UK households to get fracking payments under new government plans
08 August 2016
UK Prime Minister Theresa May has intervened to allow people who live near sites used for shale gas exploration to be given cash payments so that they personally benefit from the developments. In rewriting the previous government’s plans, she has extended the planned payments from community trusts and councils to private individuals.
Speaking ahead of the launch of the Shale Wealth Fund, May said: “The government I lead will be driven by the interests of the many – ordinary families for whom life is harder than many people in politics realise. As I said on my first night as prime minister: when we take the big calls, we’ll think not of the powerful but of you.
“This announcement is an example of putting those principles into action. It’s about making sure people personally benefit from economic decisions that are taken – not just councils – and putting them back in control over their lives. We’ll be looking at applying this approach to other government programmes in the future too, as we press on with the work of building a country that works for everyone.”
Under the original plans, communities were to receive up to 10% of tax revenues derived from shale exploration in their area to spend on priorities such as local infrastructure and skills training with up to £10m available for every eligible community.

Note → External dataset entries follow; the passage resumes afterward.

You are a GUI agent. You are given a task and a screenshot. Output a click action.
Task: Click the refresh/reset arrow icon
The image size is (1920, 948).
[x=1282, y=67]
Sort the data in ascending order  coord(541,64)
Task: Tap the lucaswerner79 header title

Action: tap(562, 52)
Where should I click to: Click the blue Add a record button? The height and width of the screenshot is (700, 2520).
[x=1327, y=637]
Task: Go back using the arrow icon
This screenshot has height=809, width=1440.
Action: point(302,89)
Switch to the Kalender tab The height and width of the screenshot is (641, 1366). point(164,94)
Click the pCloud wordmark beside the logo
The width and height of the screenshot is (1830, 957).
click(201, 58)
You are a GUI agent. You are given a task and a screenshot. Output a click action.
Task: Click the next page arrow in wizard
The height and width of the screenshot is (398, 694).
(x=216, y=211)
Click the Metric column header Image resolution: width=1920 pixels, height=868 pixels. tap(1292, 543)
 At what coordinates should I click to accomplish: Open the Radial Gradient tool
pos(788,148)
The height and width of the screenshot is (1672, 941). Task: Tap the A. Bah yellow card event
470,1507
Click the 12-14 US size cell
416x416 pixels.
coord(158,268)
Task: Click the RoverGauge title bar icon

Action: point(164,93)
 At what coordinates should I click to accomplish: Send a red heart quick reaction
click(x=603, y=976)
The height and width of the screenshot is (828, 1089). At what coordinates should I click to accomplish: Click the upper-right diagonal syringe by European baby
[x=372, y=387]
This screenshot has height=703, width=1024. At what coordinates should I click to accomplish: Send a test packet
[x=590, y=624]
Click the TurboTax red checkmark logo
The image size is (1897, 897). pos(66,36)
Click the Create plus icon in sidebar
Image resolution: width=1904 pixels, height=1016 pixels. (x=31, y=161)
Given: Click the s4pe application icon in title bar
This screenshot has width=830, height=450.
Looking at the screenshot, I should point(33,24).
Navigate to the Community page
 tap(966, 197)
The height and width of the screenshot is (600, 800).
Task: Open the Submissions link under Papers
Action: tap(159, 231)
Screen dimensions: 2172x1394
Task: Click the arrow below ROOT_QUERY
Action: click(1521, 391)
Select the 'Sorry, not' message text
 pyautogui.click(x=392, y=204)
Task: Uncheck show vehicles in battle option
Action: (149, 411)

A British Geological Survey study of shale gas across northern England estimated a shale gas resource of 1,300 trillion cubic feet. This compares with current UK annual gas consumption of around 2.5 trillion cubic feet.
In July, UK-based petrochemical group Ineos said it would accelerate shale gas development by lodging up to 30 planning applications across the country in the coming months. It hopes to start drilling in northern England early next year and is expected to begin extracting gas in about 18 months.
UKOOG, the trade body for the onshore oil and gas industry, welcomed the Government’s consultation on the proposed shale gas wealth fund and confirmed it would be providing a submission.
Ken Cronin, chief executive of UKOOG, said: "The onshore oil and gas industry in the UK continues to believe that local people should share in the success of our industry and be rewarded for hosting sites on behalf of others in the country. That is why we launched the industry's community benefits scheme and community engagement charter in 2013. These are additional to the proposed Shale Wealth Fund.
"The overarching objectives of secure, affordable and low carbon energy continue to be a driving force for our industry. Just 12 years ago, Britain was a net exporter of gas, but imports now make up nearly half of our gas demand, at a cost to this country of around £10 million a day. Recent estimates by National Grid are that, without shale, the UK could be importing over 90% of its gas by 2040."